No busque más que el Prólogo del Evangelio de San Juan, una proclamación del día de Navidad, que resplandece de esperanza en el amado Hijo de Dios, la Palabra eterna para nuestros tiempos inestables y perturbadores. “En el principio ya existía la Palabra; y aquel que es la Palabra estaba con Dios y era Dios. Él estaba en el principio con Dios. Por medio de él, Dios hizo todas las cosas; nada de lo que existe fue hecho sin él. En él estaba la vida, y la vida era la luz de la humanidad. Esta luz brilla en las tinieblas, y las tinieblas no han podido apagarla.” Juan 1:1-5
Incluso ahora, la oscuridad no ha vencido esta vida y luz divinas. Desafortunadamente, esta visión para nuestras vidas puede perderse fácilmente en el asalto de las sombras, la oscuridad y la muerte.
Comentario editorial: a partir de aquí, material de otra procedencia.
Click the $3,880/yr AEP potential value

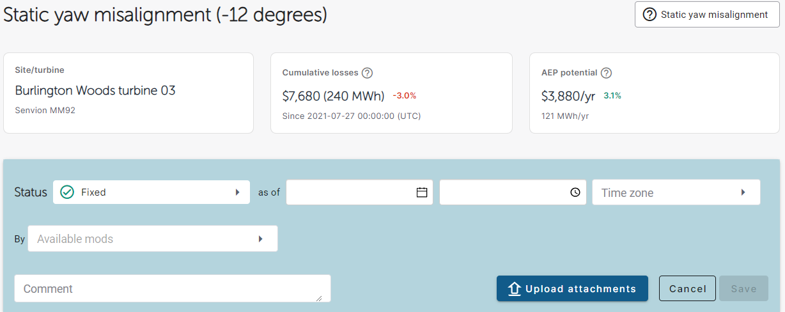coord(568,97)
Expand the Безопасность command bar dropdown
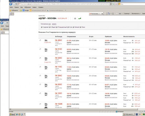The height and width of the screenshot is (116, 145). 136,14
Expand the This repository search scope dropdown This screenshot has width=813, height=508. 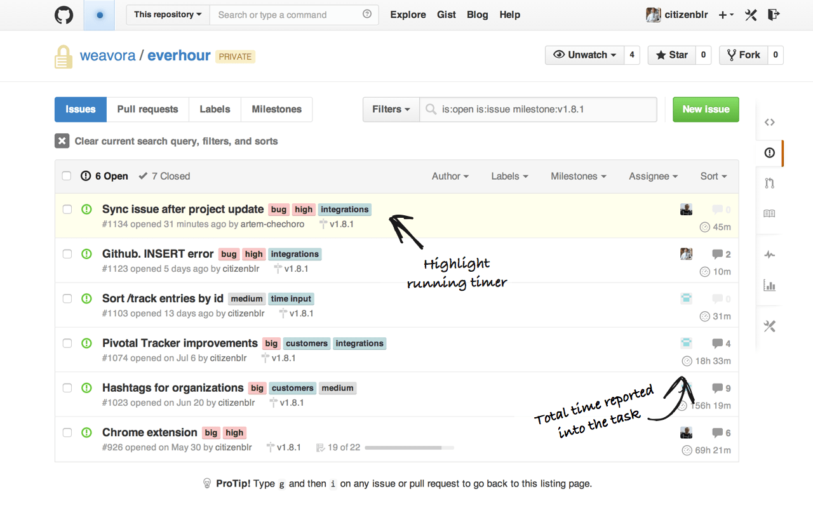(168, 15)
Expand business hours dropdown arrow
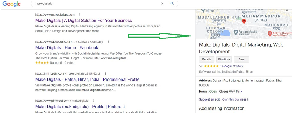 pyautogui.click(x=241, y=91)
Sin embargo, la temporada navideña fue una celebración de la luz que brilla en la oscuridad, invitándonos a renovar nuestra visión para ver que Dios está con nosotros, Emmanuel. La Encarnación nos eleva a las puertas del cielo, y el Bautismo del Señor habla de la total inmersión de Dios en todas las cosas humanas, dejando a un lado su gloria, humildemente se une a nosotros en nuestra pecaminosidad. Nos corresponde apreciar el don de la fe, como la Santísima Madre, en la forma en la que ella abrazó al niño Jesús, reflexionando sobre lo que este tesoro significa para nuestras vidas.
El misterio de nuestra fe, que conquista el mundo, nos revela que la madera del pesebre nunca se separa de la madera de la Cruz. El bautismo de Jesús en el Jordán es inseparable de la crucifixión; su inmersión en agua anticipa su inmolación en la Cruz. Cuando tomamos estas cosas en serio, nos damos cuenta de que todo el Nuevo Testamento fue escrito después de la crucifixión y resurrección del Señor a través de la sombra del Espíritu Santo.
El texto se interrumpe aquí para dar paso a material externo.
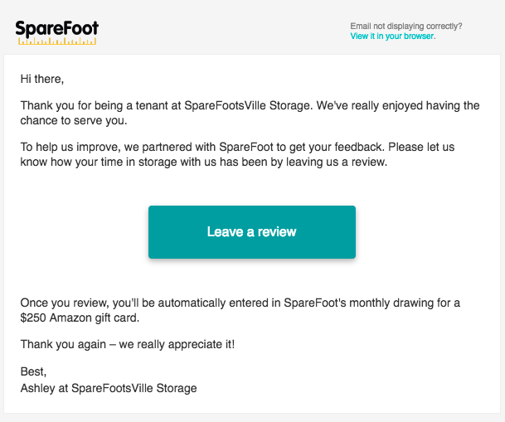Click "SpareFootsVille Storage" in the first paragraph
505x422 pixels.
point(248,105)
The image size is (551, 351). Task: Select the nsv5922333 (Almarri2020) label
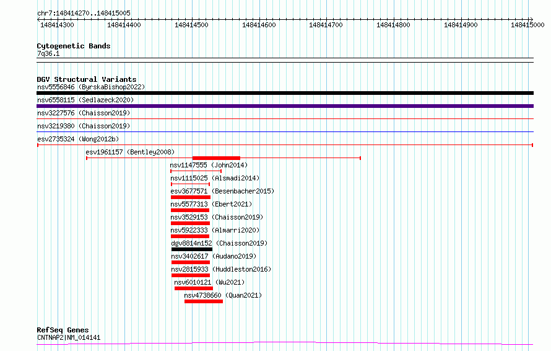click(215, 230)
Entonces, ¿cómo nos une nuestro bautismo al amado Hijo de Dios, la Luz que brilla en las tinieblas?
Un pasaje que a menudo se selecciona de la carta de San Pablo a los Romanos para la celebración del sacramento del Bautismo y en muchas liturgias funerarias revela el misterio. “¿No saben ustedes que, al quedar unidos a Cristo Jesús en el bautismo, quedamos unidos a su muerte? Pues por el bautismo fuimos sepultados con Cristo, y morimos para ser resucitados y vivir una vida nueva, así como Cristo fue resucitado por el glorioso poder del Padre. Si nos hemos unido a Cristo en una muerte como la suya, también nos uniremos a él en su resurrección. Sabemos que lo que antes éramos fue crucificado con Cristo, para que el poder de nuestra naturaleza pecadora quedara destruido y ya no siguiéramos siendo esclavos del pecado.” (Romanos 6:3-6)
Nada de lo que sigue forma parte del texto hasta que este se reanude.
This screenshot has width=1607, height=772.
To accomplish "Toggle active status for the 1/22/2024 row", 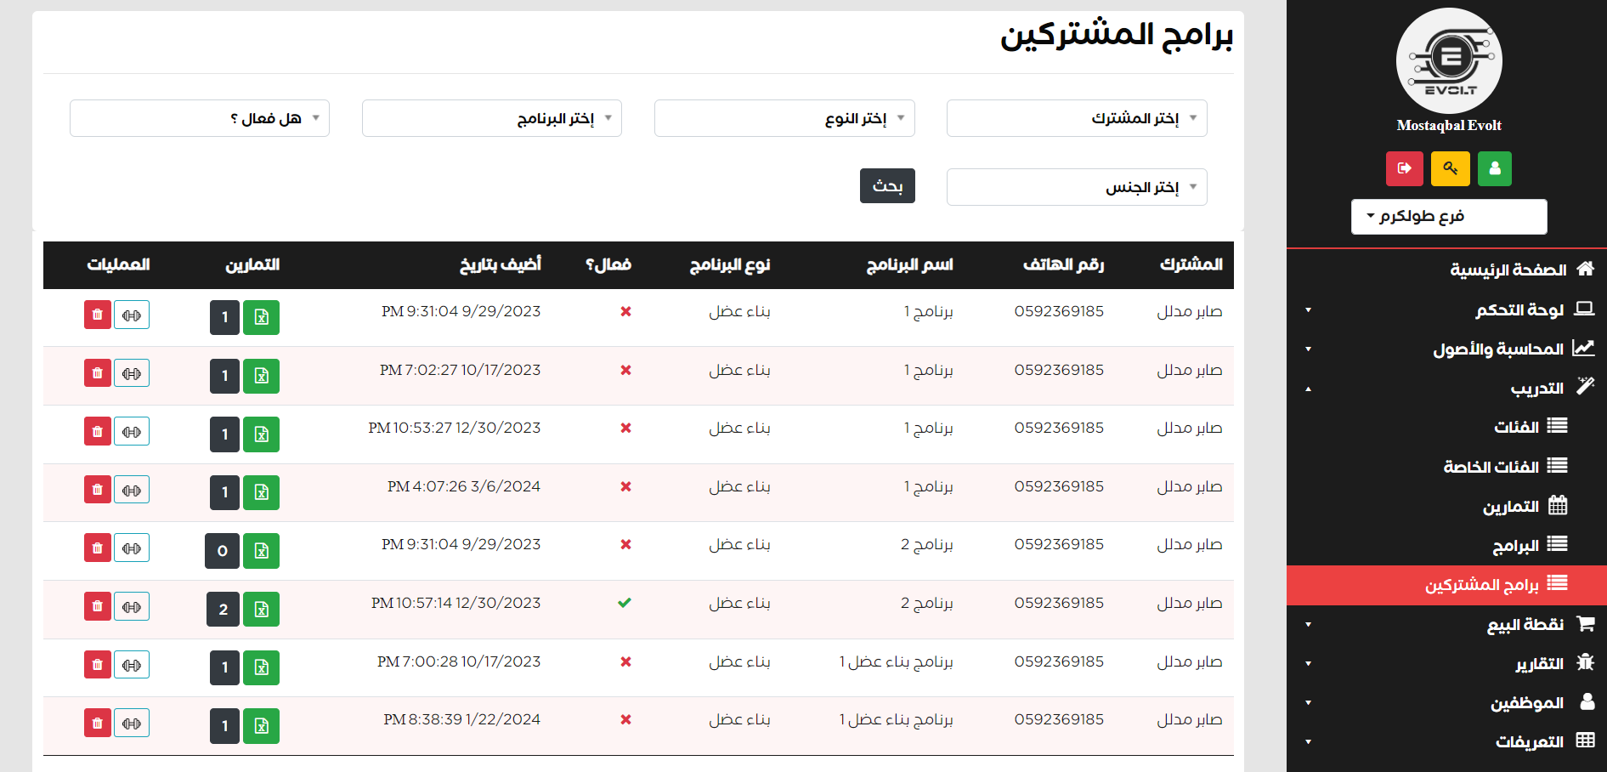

El perdón de los pecados, el crecimiento en el Señor, dejar de ser esclavos del pecado, del temor, de la desesperanza y la novedad de vida son señales esenciales de que estamos viviendo una vida digna de nuestro llamado. Es una conciencia humilde inspirada por el Espíritu Santo, purificada por aguas santificadas y la sangre derramada en la Cruz, de que en última instancia pertenecemos a Dios.
Somos hijos e hijas amados de Dios, injertados en la vid viva, el Cuerpo de Cristo, la Iglesia. El amor de Cristo nos impulsa a vivir nuestro bautismo, nuestra vocación, nuestro discipulado, creciendo en el poder de la fe para saber que somos hijos amados de Dios, inmersos de lleno en este mundo, comprometidos con una mayor justicia y paz para todos y siempre dejando un espacio a la vida eterna que revolotea cerca de nuestras preocupaciones y decisiones diarias.